DouC: Dual-Branch CLIP for Training-Free Open-Vocabulary Segmentation
Zero-shot segmentation gets a 2x accuracy boost with no new parameters...
A new paper from researchers Mohamad Zamini and Diksha Shukla introduces DouC, a training-free framework that significantly improves open-vocabulary semantic segmentation using a dual-branch CLIP architecture. The system addresses two key limitations of existing CLIP-based methods: unreliable local tokens and insufficient spatial coherence. DouC decomposes dense prediction into two complementary branches—OG-CLIP enhances patch-level reliability through lightweight, inference-time token gating, while FADE-CLIP injects external structural priors via proxy attention guided by frozen vision foundation models. The two branches are fused at the logit level, enabling local token reliability and structure-aware patch interactions to jointly influence final predictions. Optional instance-aware correction is applied as post-processing.
DouC introduces no additional learnable parameters, requires no retraining, and preserves CLIP's zero-shot generalization capabilities. Extensive experiments across eight benchmarks and multiple CLIP backbones demonstrate that DouC consistently outperforms prior training-free methods and scales favorably with model capacity. This means developers and researchers can achieve state-of-the-art open-vocabulary segmentation without the computational cost of fine-tuning, making it highly practical for real-world applications like autonomous driving, medical imaging, and robotics where labeling new categories on the fly is critical.
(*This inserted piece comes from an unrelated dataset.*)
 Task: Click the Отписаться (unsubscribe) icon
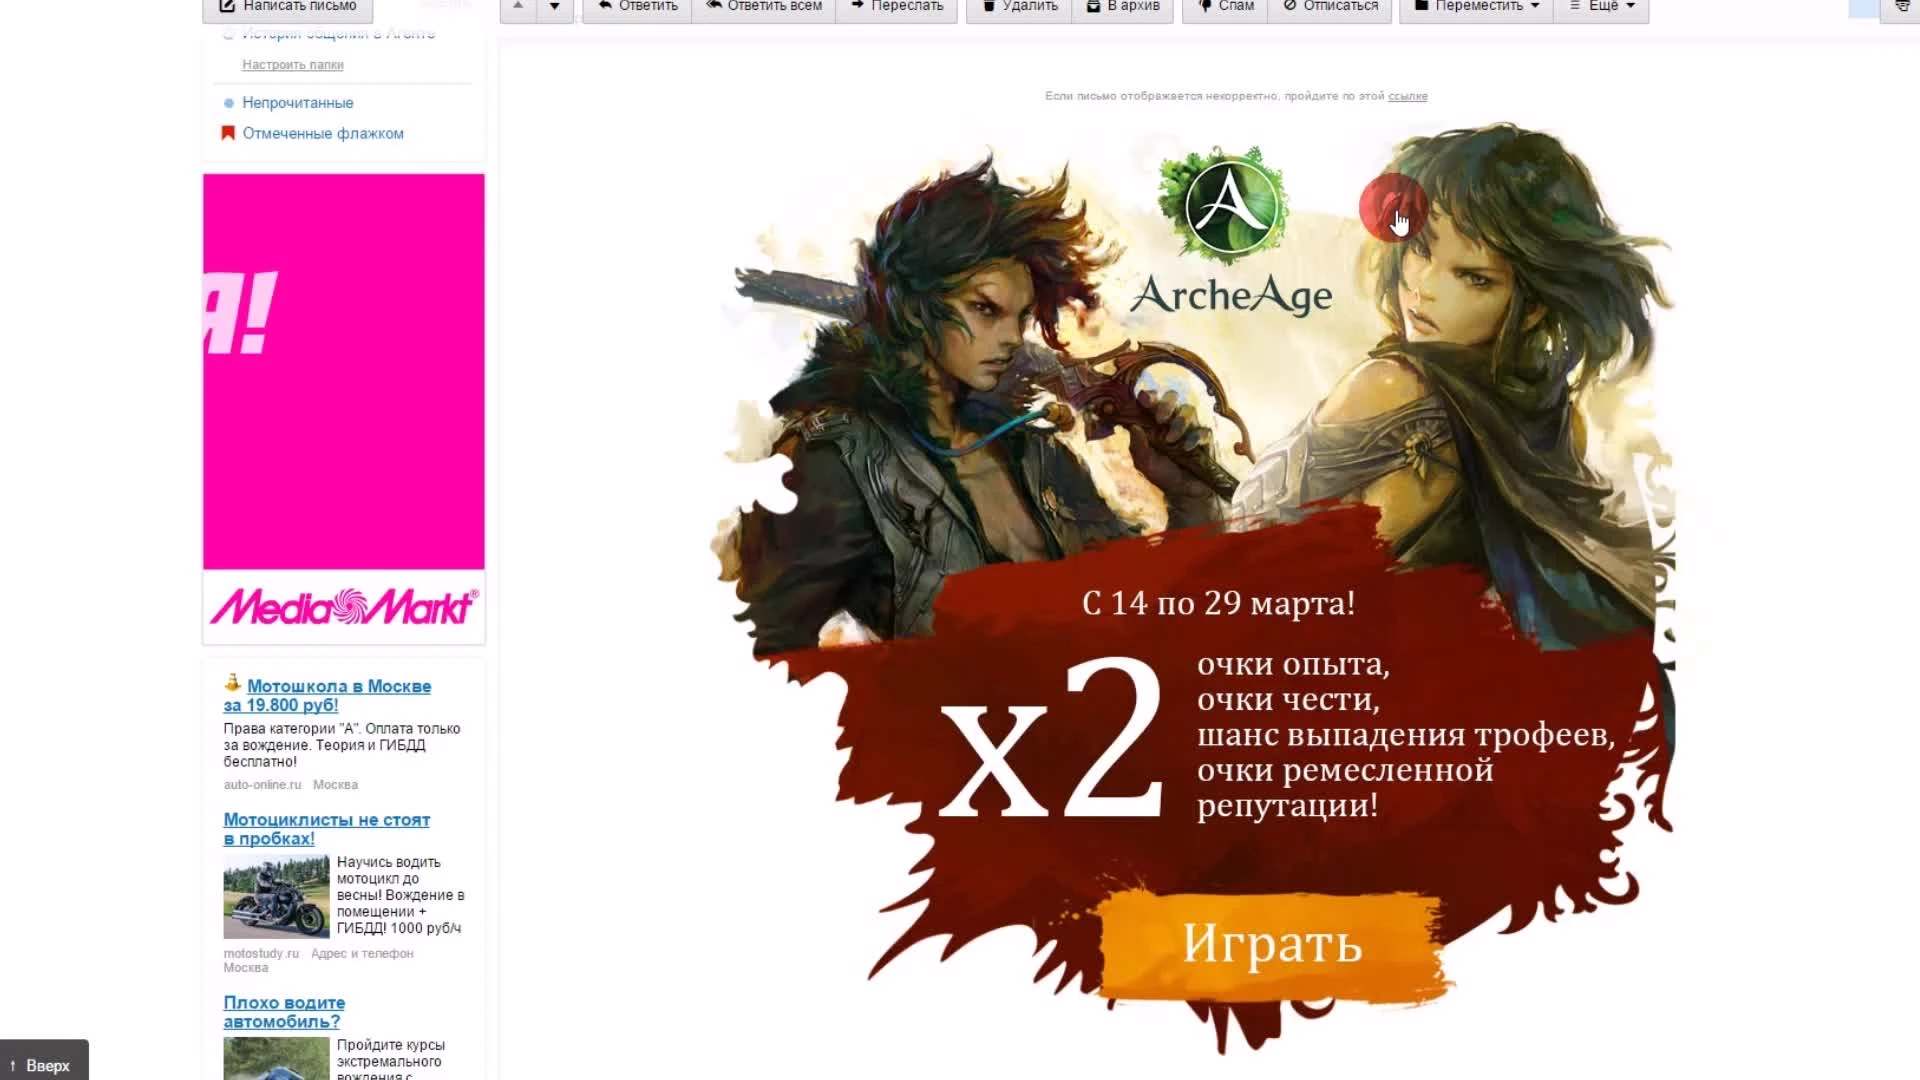tap(1288, 6)
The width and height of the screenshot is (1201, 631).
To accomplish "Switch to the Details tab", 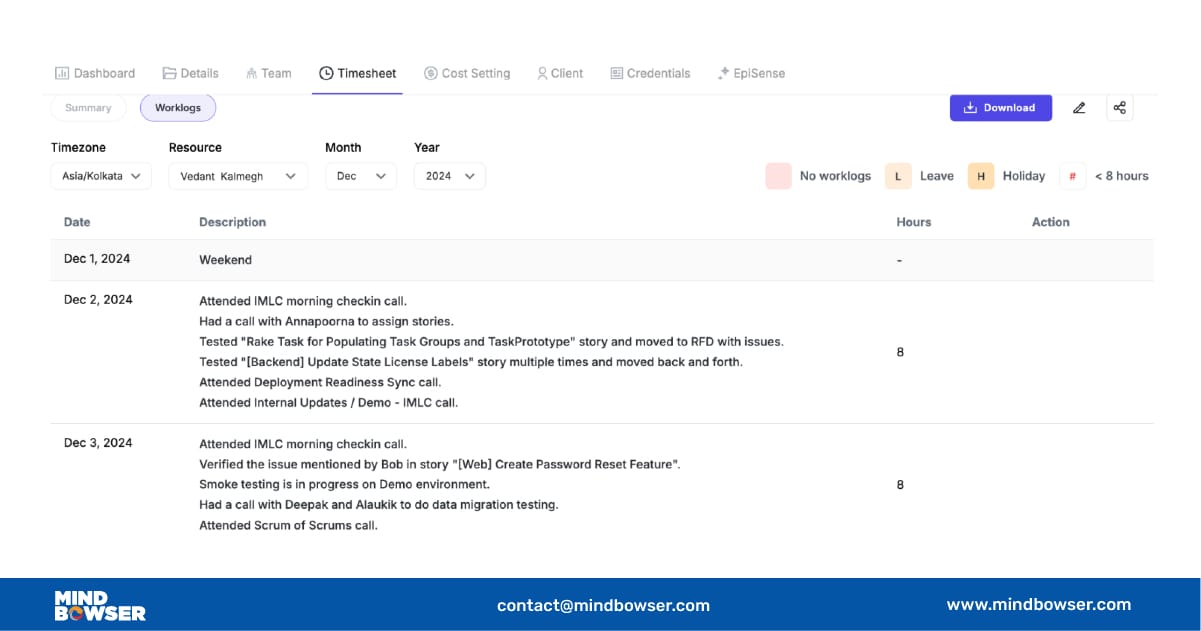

- DouC uses two branches: OG-CLIP (token gating for patch reliability) and FADE-CLIP (structure priors from frozen vision models).
- Zero additional training or parameters required; preserves CLIP's zero-shot generalization.
- Outperforms prior training-free methods across eight benchmarks and scales with model size.
Why It Matters
DouC enables accurate pixel-level labeling without retraining, cutting costs and deployment time for vision AI.